Written by nkgokul | Published 2019/05/02
Tech Story Tags: elasticsearch | serach | ui | ux | google

TLDRvia the TL;DR App

Enhancing Search With Elastic

How we are improving search in our app using Elastic Search

In our highlights application we recently worked on improving the search functionality. All the search API calls are routed through backend node api server to take care of authentication and access rights.

Our advanced search looks as follows.

As you can see from the image above we had five fields that were critical for search. Using our app you will be able to highlights any relevant text on a webpage, add notes and tags to it. So in the search we wanted to let users find a particular highlights using

  1. Highlighted text.
  2. Added tags.
  3. Added note.
  4. URL on which the highlight was made.
  5. Date on which the highlight was made.

We implemented the search and it was all working fine. But the problem was that users rarely remember whether the keyword they are searching was part of which particular field.

So we broke down the problem into two steps. First irrespective of the which field the keyword was entered into getting the results. Second making sure that the most relevant results still came at the top.

1. Making sure result-set is not too restrictive

We created a temporary field that clubbed all the keywords entered by the user irrespective of which field they had entered it in. We used this clubbed field as keywords to do a text search filtering. So if any of the keywords entered by the users were present in any of the fields of a document it would filter/select that document. For records matching this query we just added a simple scalar score.

2. Making sure that the relevant results floated to the top

And then in the second level we searched the keyword entered in the field filter from UI with the exact field in the backend. If this matched we added an additional score with higher weight. So if there was a one to one match that document would come at the top of the result as it has more relevancy score.

Not all fields are born equal. In our case URL field and tag fields are more contextual. So if there is a match in these fields we used a higher multiplier for the score.
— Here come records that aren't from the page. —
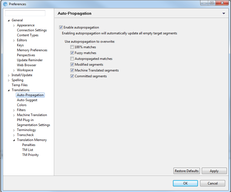Toggle Machine Translated segments checkbox
The height and width of the screenshot is (192, 231).
click(x=72, y=70)
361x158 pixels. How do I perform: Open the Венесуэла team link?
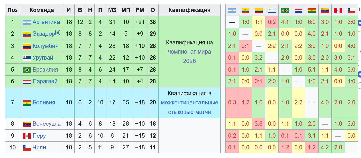(46, 124)
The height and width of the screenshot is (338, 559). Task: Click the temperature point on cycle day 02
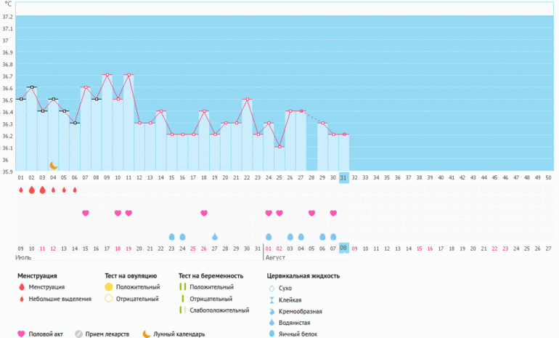(32, 87)
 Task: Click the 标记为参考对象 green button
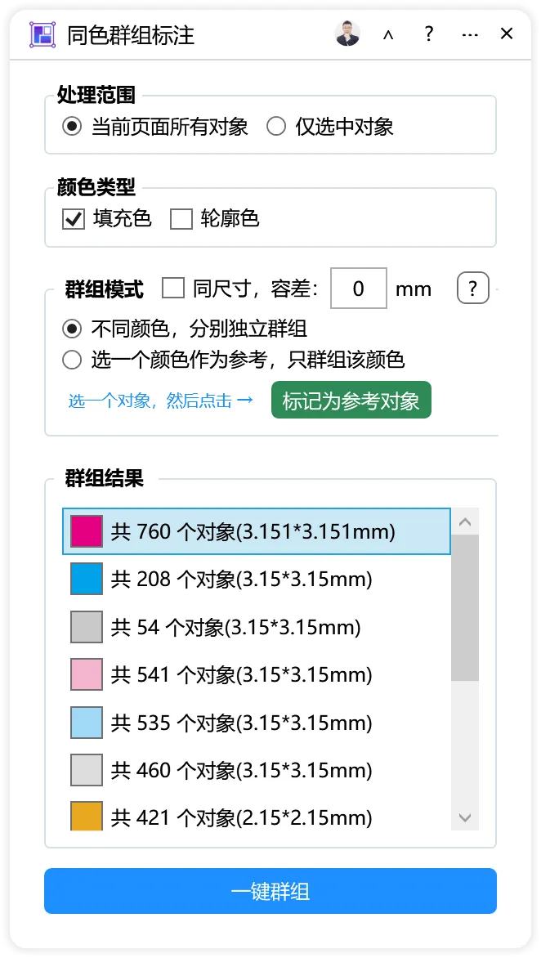coord(351,401)
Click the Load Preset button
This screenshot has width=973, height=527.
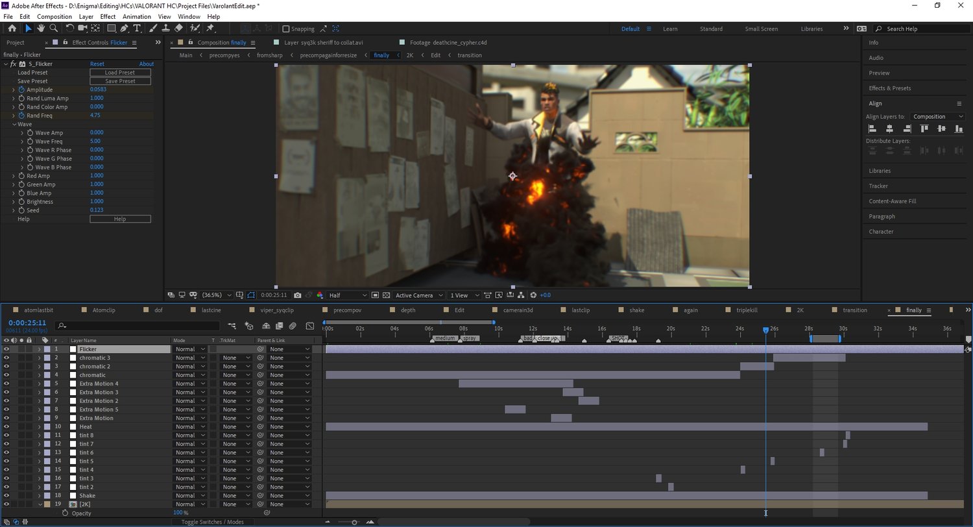(x=120, y=73)
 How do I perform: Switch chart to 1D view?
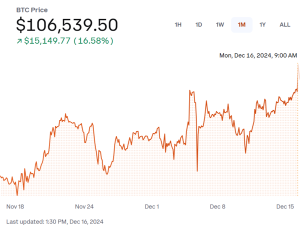(199, 25)
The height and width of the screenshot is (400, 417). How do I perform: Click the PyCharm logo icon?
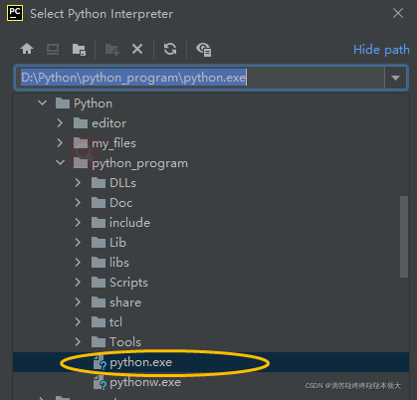point(15,13)
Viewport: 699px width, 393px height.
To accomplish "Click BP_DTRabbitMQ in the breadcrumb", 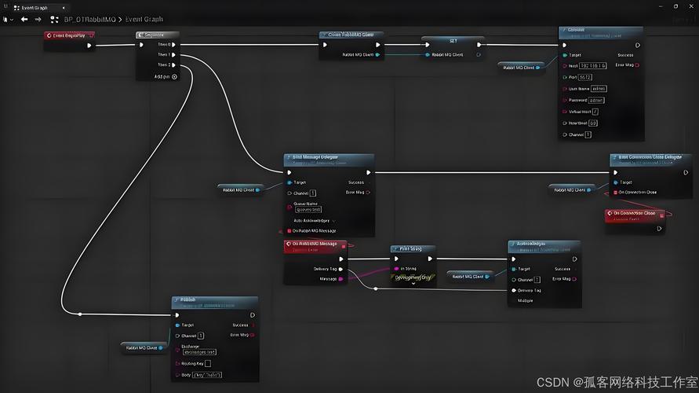I will [x=89, y=19].
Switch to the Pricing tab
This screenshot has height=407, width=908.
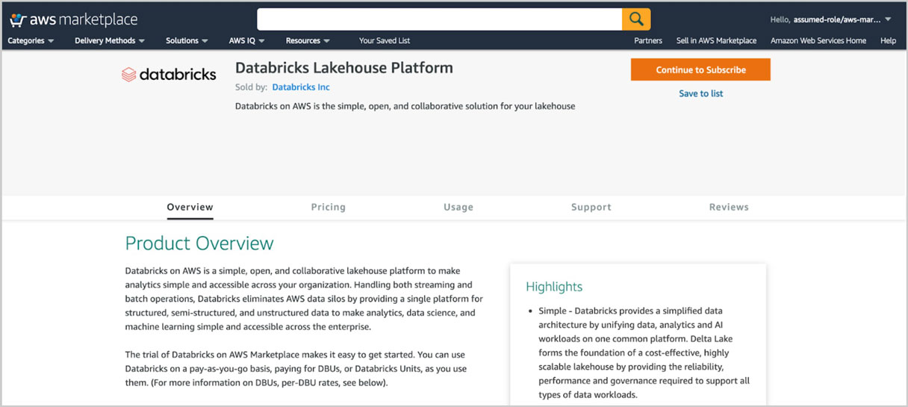point(329,208)
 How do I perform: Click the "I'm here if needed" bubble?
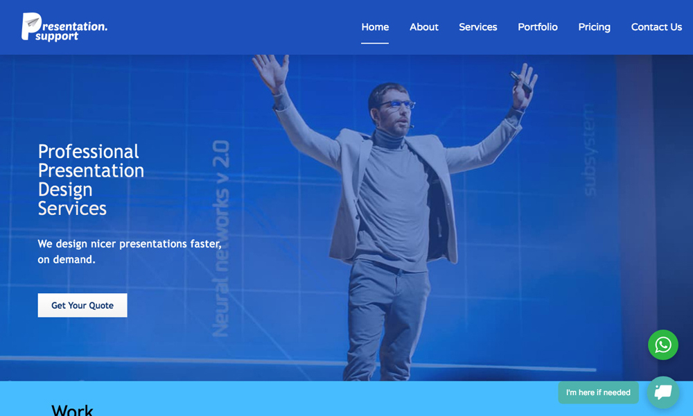coord(598,392)
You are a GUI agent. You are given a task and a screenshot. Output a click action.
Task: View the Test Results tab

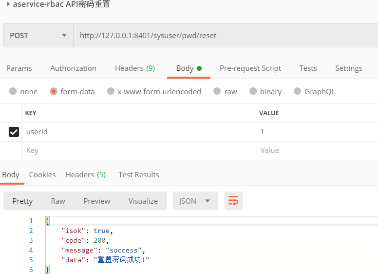(139, 175)
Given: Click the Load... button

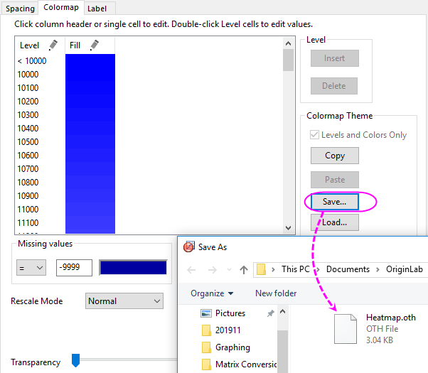Looking at the screenshot, I should 334,222.
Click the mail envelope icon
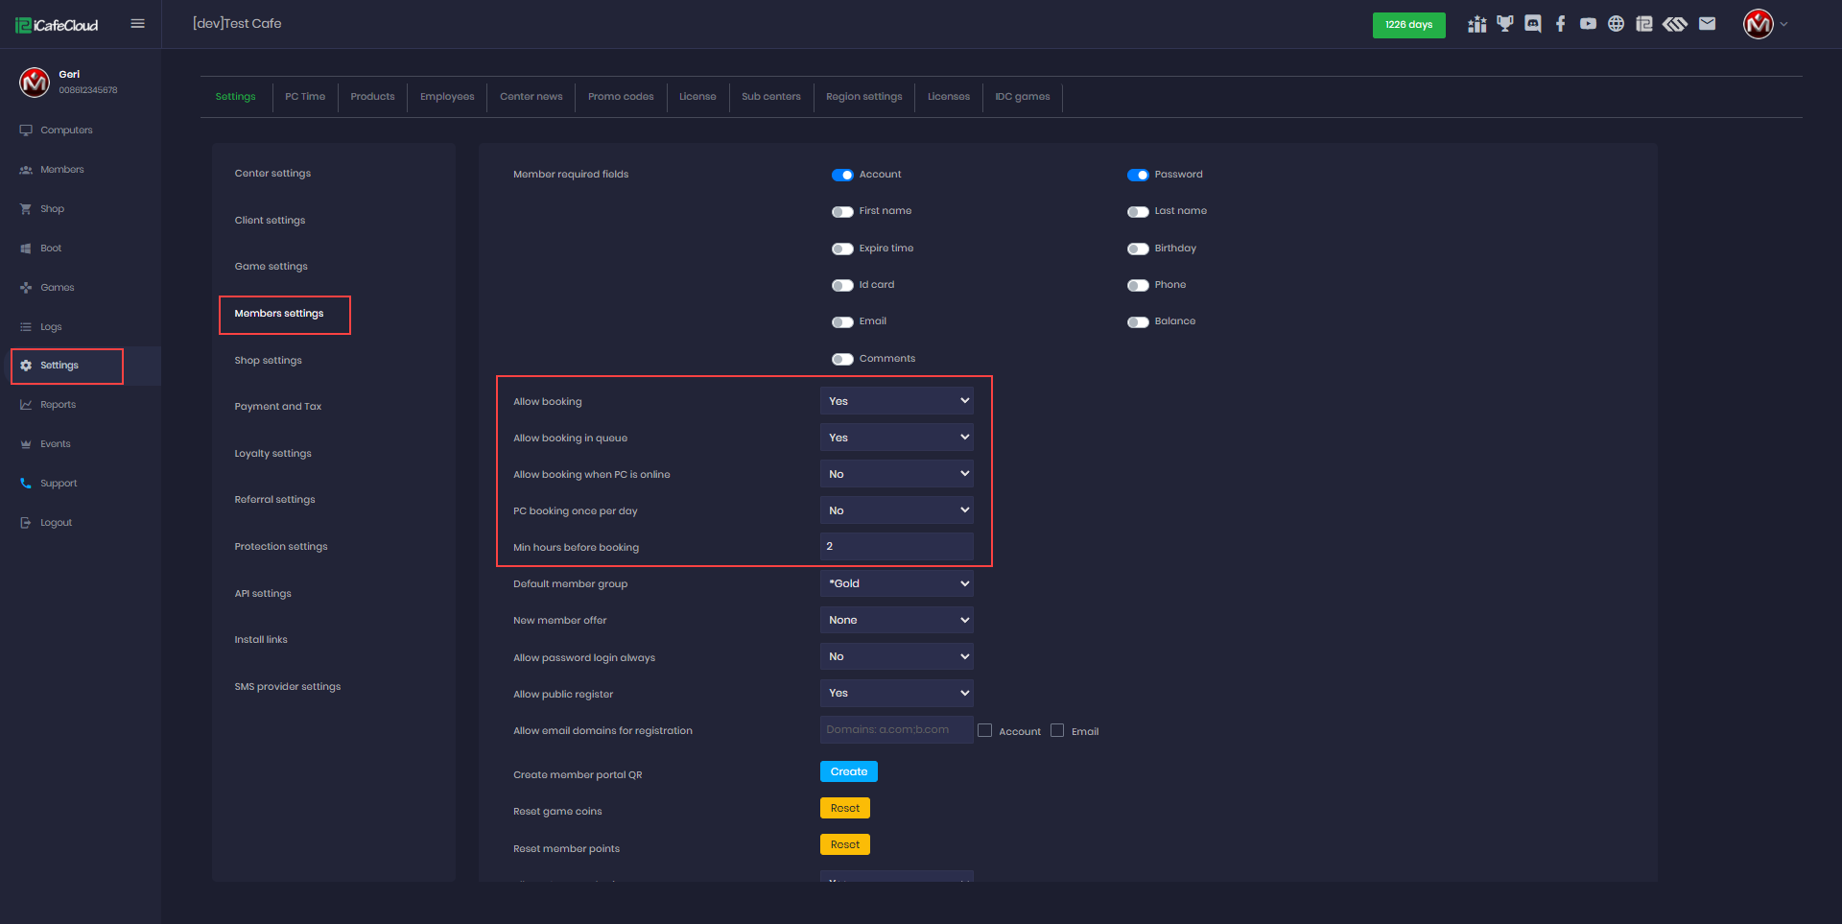 point(1707,24)
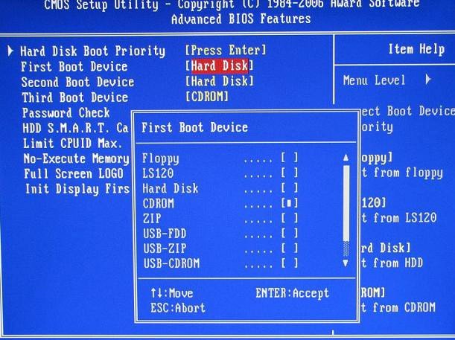This screenshot has height=340, width=455.
Task: Click the popup scrollbar down arrow
Action: click(x=345, y=263)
Fine tuning the query was a little difficult. So we set explain = true. This explains how the score was calculated for the query, document combination. You can read more about it in this link https://www.elastic.co/guide/en/elasticsearch/reference/1.4/search-explain.html

We passed the explanation output to the front end in our dev instance and just displayed it in the display of results along with the score. This way we could easily see how scoring was affecting our search. As an exercise we picked a particular record and then tried to search for it. This was along with confirming that whether our result was floating to the top or not, we were able to identify how our scoring was affecting the results.

You can check out how our search and advanced is working on https://alpha.app.learningpaths.io/#/highlights/public

It is still a work in progress and would love to have your feedback.

Shareable search queries

If the search filters are part of the URL then users will be able to bookmark those urls and they can even share them with the friends. Sharing was important for us as we were adding the option of sharing the highlights publicly as well. So all the search entries by user were handled on the front end and url was updated accordingly.

Search

Enabling actual search filters

Since we were not actually filtering based on the entered keywords we also had to the change the wording. We used the prefix in before the field name to convey that we were actually doing a search within the field.

While the approach we took improved the search for the end users, it gave rise to a new issue. For example let us say that I have thousands of highlights and I want to filter my search to strictly that contain a tag say ‘drupal’. Since we had broadened our search it would also fetch the records where the text ‘drupal’ is present in notes or url as well. So we introduced a new filter keyword with the prefix has. So if you type in hasTag:drupal in the search it will fetch only those records that actually contain the tag drupal. We have not exposed this option now. This will be a cheat code for pro users for now. Once we figure out the UX to add this we will add it to the UI.

Like our product our search is far from complete. But we are putting it out these so that you can already use it while we keep improving it.